_PROMPT_. Which lines of the material hold the word "this"? Copy each one.

_EXCERPTED DATA_.
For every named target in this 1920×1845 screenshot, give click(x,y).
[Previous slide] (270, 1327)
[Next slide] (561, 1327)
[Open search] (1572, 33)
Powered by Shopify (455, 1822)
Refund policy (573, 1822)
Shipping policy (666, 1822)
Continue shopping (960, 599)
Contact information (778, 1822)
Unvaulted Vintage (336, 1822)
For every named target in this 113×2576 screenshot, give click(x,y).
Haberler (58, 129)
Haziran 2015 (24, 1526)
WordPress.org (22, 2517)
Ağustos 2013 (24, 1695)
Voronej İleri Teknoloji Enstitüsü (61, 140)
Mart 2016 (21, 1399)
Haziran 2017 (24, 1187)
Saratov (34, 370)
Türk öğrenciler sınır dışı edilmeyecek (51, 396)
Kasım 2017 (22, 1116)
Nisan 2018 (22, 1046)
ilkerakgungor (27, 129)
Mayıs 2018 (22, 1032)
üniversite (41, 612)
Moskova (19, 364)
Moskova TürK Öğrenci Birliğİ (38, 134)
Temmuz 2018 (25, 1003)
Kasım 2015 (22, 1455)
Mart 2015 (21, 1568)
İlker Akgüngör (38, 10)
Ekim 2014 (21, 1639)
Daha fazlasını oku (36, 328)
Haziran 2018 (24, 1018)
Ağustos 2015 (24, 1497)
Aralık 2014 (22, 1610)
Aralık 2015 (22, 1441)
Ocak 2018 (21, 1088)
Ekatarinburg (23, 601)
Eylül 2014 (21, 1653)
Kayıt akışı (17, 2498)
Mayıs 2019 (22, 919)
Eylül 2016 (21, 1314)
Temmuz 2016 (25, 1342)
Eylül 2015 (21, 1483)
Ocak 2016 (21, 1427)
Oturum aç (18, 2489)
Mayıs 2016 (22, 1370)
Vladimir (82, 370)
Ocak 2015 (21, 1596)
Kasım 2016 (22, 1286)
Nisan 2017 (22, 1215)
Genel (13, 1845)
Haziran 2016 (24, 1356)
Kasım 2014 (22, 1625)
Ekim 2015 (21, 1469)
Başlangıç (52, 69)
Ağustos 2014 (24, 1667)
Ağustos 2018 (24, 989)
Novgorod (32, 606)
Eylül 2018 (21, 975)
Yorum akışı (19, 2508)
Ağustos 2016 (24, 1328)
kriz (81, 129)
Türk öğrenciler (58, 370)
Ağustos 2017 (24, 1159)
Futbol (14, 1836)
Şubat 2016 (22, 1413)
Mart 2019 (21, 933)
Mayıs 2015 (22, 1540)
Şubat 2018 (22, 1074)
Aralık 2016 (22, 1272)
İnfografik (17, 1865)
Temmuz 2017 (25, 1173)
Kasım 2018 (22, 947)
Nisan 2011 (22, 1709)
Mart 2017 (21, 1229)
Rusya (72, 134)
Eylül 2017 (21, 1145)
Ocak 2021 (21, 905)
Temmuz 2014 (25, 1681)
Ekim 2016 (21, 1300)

_WRITTEN ANSWER_.
For every named target in this 1920×1845 screenshot, give click(x,y).
For every named target in this 113×2576 screenshot, give click(x,y).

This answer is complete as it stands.